Taken from the autumn 2021 issue of Dazed. You can buy a copy of our latest issue here
Ebony L. Haynes – who was last year appointed as director of David Zwirner’s gallery space, 52 Walker, in New York – believes the art world needed to take a breath. “The past year has afforded more space for experimentation, whether online or in person,” she says of the gallery, which opens in Manhattan this month and lays emphasis on slowing down the experience of consuming and displaying art, mixing media and reimagining the gallery-going notion.
“I think innovative modes of art-making and presenting, and the way in which we critically engage with those ideas, are making their way to the fore.”

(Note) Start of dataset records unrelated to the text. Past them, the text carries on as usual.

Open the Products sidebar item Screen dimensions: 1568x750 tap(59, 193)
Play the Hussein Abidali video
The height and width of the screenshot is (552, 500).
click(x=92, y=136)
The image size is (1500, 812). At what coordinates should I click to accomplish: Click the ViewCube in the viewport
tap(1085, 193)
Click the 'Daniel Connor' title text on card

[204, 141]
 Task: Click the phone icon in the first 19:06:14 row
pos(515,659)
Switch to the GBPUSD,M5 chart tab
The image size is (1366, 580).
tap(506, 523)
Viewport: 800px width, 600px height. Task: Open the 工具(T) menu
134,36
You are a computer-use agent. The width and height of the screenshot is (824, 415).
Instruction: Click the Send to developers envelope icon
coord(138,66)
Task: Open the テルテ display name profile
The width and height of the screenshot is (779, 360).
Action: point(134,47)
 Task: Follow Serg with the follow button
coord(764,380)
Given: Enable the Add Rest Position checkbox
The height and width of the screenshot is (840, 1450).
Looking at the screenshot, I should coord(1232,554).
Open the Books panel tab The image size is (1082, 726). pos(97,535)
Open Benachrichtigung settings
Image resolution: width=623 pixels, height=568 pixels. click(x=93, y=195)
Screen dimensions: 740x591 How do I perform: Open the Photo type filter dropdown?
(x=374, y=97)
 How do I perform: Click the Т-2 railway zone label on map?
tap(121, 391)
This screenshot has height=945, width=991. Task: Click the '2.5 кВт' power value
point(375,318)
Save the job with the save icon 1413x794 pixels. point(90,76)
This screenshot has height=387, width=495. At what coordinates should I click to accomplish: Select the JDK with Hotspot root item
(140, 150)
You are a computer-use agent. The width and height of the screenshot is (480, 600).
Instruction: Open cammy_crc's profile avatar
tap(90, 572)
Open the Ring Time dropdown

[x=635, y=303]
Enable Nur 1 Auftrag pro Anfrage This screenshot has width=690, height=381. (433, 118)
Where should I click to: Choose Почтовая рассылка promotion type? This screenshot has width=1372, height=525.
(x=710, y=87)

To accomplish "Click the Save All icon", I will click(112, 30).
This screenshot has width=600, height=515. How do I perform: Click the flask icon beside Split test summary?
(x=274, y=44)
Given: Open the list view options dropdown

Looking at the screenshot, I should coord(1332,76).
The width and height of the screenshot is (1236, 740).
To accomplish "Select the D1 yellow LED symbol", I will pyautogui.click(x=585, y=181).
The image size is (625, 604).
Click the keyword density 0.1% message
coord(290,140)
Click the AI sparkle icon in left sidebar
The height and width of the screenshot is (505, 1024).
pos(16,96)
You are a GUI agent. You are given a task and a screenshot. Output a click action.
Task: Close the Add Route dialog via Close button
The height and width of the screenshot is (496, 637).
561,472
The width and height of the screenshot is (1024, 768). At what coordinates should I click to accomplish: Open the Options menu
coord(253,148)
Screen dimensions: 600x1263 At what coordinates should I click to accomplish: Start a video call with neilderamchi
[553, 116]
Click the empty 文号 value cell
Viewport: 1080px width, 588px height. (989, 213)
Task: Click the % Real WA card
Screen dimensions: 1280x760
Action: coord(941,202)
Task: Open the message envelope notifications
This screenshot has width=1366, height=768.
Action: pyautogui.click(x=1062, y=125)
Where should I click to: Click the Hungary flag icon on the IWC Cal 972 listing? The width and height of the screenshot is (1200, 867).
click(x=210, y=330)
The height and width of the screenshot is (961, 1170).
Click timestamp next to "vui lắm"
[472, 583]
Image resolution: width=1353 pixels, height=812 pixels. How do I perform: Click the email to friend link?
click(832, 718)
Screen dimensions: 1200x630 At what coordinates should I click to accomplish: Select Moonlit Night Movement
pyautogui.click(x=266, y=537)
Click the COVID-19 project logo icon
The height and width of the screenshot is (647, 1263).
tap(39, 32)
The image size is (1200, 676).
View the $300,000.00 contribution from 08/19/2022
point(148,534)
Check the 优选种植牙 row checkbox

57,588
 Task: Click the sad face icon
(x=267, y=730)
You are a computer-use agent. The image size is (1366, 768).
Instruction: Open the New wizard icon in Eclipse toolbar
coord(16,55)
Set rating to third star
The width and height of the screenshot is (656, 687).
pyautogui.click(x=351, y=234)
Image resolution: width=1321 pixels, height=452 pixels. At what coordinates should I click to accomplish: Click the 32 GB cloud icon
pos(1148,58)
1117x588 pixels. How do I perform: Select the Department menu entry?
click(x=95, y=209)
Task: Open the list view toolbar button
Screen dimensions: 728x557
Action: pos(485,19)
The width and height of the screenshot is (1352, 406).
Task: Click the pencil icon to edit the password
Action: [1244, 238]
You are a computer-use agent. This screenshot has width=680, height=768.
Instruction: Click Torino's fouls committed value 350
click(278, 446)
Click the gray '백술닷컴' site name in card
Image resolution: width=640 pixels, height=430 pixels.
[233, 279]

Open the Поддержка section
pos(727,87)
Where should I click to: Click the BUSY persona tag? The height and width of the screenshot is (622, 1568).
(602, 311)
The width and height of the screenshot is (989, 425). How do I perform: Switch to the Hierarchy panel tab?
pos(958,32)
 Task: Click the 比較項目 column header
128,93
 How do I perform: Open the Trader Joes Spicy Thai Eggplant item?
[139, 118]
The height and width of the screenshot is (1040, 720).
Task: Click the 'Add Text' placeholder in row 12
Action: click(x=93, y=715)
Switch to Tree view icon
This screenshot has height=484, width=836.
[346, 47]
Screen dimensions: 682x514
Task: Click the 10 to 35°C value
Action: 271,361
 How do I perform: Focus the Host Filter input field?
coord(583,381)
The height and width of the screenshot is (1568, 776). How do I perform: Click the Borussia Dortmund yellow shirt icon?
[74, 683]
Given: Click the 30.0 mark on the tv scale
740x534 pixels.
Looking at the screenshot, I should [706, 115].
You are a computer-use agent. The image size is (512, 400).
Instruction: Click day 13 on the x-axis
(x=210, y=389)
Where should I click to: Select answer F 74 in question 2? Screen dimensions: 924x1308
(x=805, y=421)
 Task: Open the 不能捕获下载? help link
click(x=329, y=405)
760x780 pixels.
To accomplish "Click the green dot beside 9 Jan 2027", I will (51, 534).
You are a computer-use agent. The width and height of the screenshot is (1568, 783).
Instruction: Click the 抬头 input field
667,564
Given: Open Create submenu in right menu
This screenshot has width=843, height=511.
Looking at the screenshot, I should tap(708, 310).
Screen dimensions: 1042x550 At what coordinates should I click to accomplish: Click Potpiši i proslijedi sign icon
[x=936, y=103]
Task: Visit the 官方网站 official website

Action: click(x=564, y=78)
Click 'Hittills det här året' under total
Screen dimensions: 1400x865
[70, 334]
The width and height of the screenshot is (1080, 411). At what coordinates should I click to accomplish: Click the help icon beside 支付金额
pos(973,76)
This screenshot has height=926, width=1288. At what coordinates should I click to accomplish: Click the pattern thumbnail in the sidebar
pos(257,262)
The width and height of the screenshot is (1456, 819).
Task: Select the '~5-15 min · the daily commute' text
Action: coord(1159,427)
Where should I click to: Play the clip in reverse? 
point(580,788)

The venue serves both as a commercial gallery and a flashpoint for conceptual and discussion-raising art, with four exhibitions a year running for three months each, straying from the traditional exhibition cycle.
“When I joined, it was my intention to build a groundwork for the gallery, coming from a desire to give more space and time to artists, and to myself” – Ebony L. Haynes
52 Walker opens its doors on October 28 with A Line, a solo show by Los Angeles-based multidisciplinary artist Kandis Williams, whose work sits at the crossroads of race, authority and eroticism. Haynes’ schedule features exhibitions by the likes of Nikita Gale, whose installations explore our relationship to technology and machinery, and conceptual artist and filmmaker Tiona Nekkia McClodden.
“I have long been a fan of these artists – so naturally it’s exciting for me to have the opportunity to work closely with them,” says the curator, who adds that she can’t wait for the world to see what she’s been working on.
For Haynes, the decision to open 52 Walker was in line with the necessary shifts that happened in the art world since the beginning of the pandemic. “When I joined, it was my intention to build a groundwork for the gallery, coming from a desire to give more space and time to artists, and to myself.”
This has been updated from the version published in print.